(Stored data entries)
'''

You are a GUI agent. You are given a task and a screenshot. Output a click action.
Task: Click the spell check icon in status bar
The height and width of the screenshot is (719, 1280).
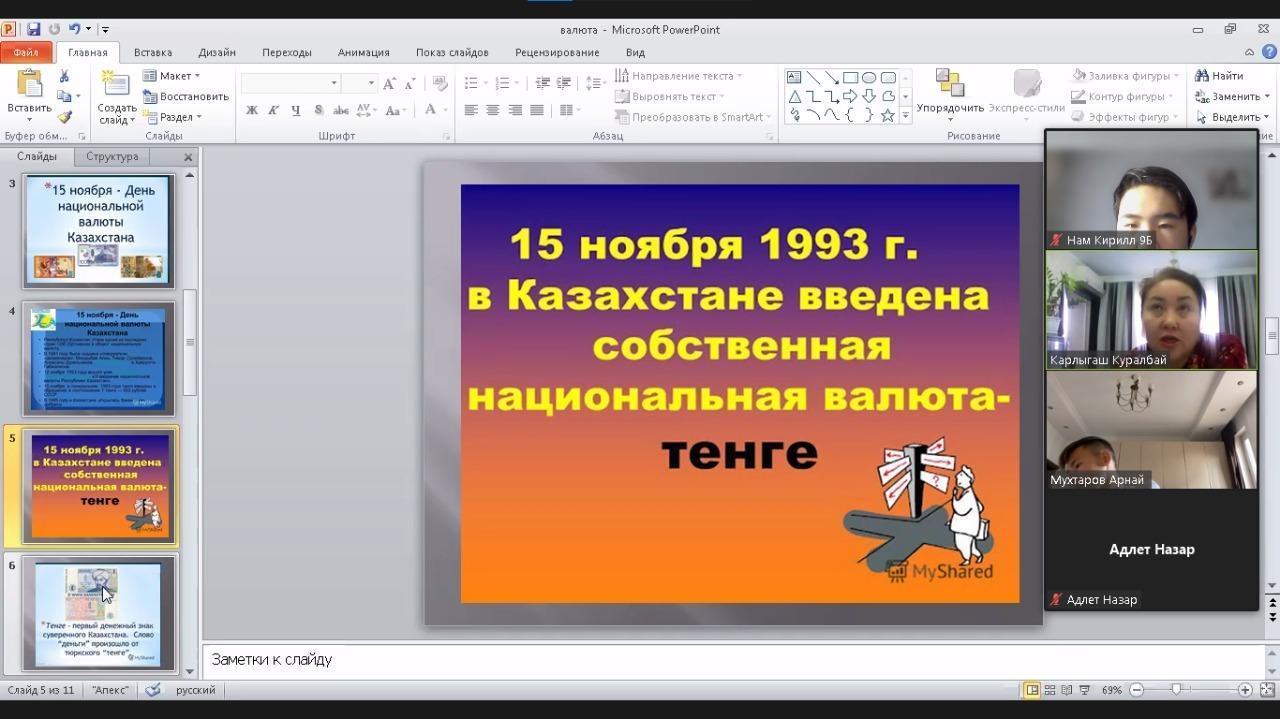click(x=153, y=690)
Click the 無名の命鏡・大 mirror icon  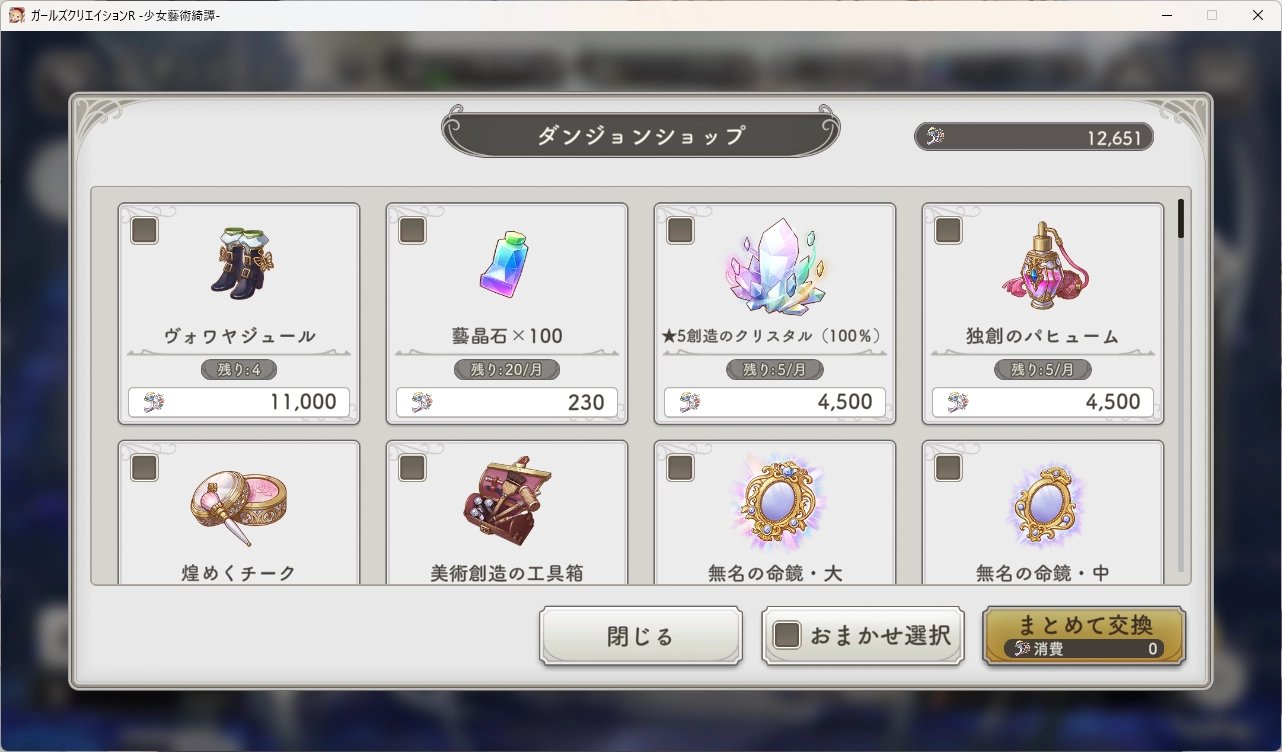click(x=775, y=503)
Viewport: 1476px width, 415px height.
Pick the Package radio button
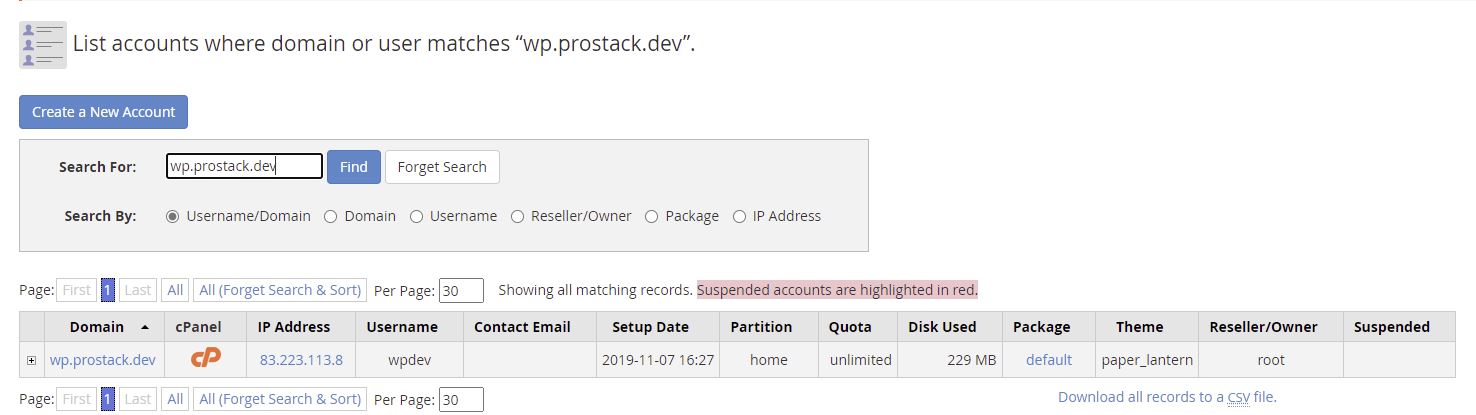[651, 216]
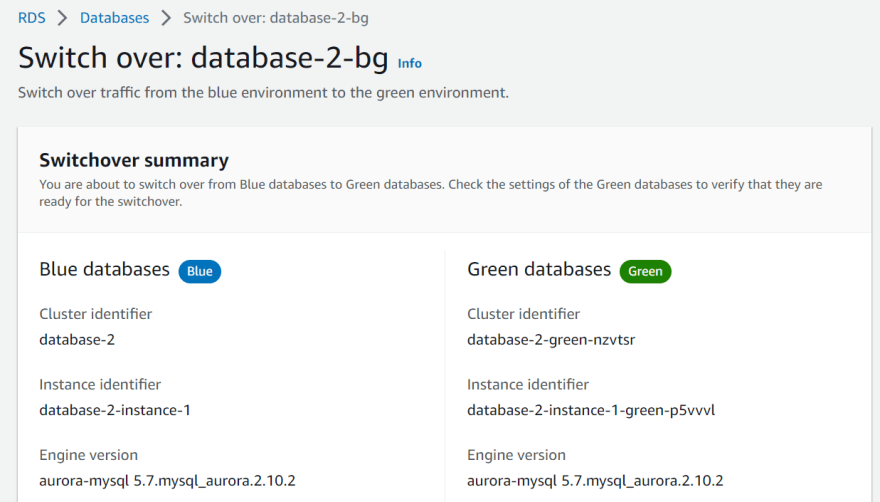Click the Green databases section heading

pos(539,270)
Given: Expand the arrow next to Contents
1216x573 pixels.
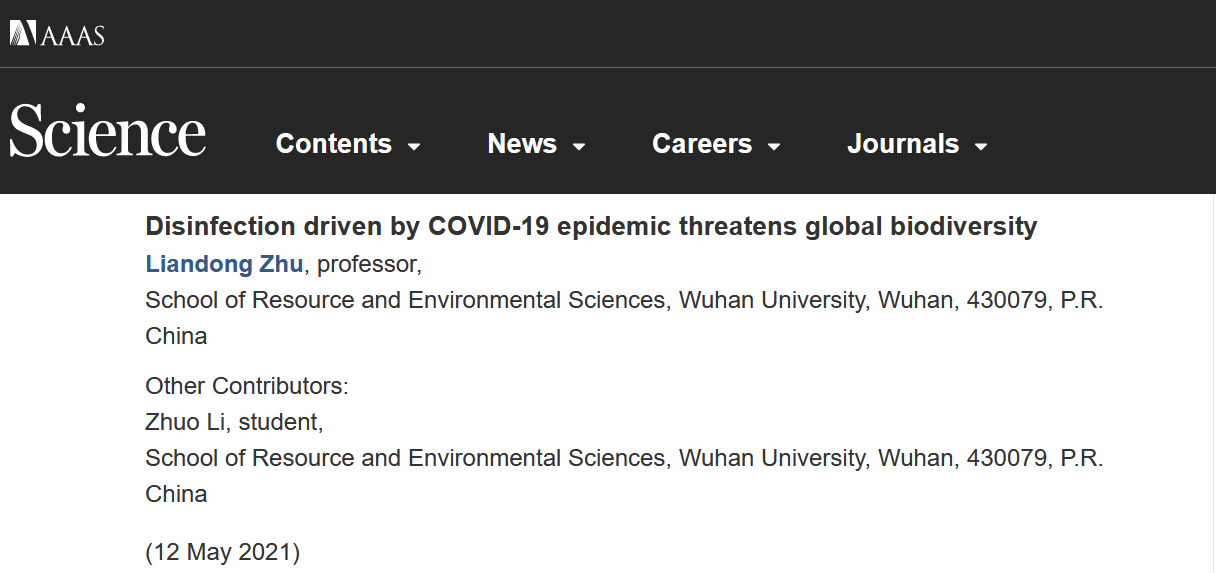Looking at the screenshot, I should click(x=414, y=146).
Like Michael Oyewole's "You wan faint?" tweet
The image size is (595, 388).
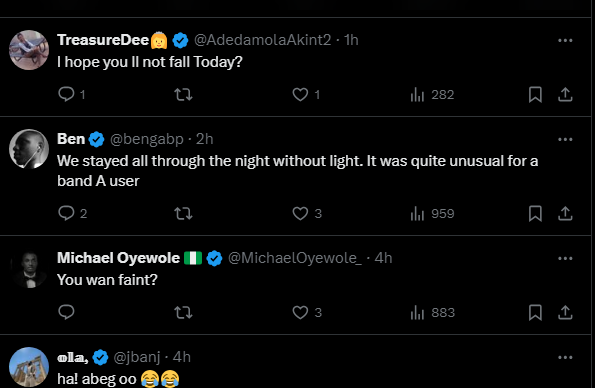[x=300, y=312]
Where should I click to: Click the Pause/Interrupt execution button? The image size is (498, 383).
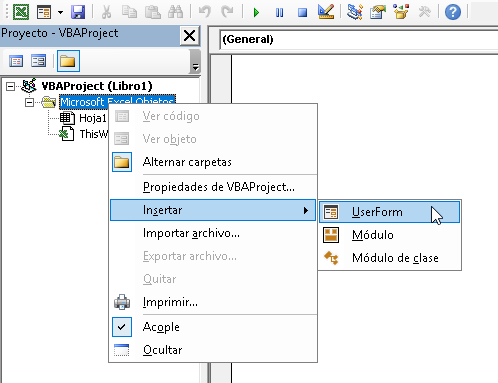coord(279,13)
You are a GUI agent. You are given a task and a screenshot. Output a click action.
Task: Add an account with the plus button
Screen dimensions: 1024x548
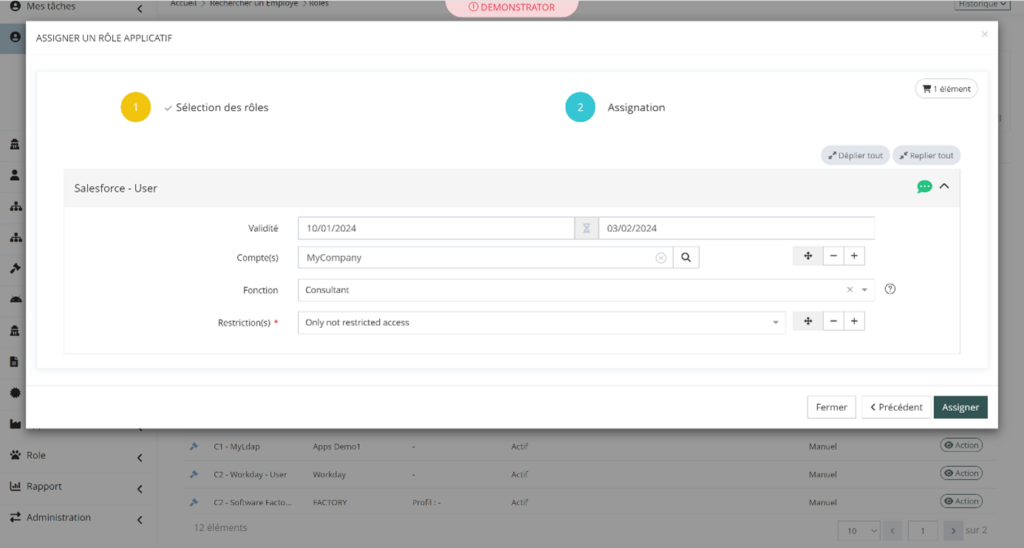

'''

Task to complete – Start with the line that holds "Where should I" and retype each line through the last one in the data, exactly and without pictures.

Written response –
Where should I click to: Click the Pause/Interrupt execution button? The image size is (498, 383).
coord(279,13)
You are a GUI agent. You are given a task and a screenshot. Output a click action.
Task: Add an account with the plus button
Screen dimensions: 1024x548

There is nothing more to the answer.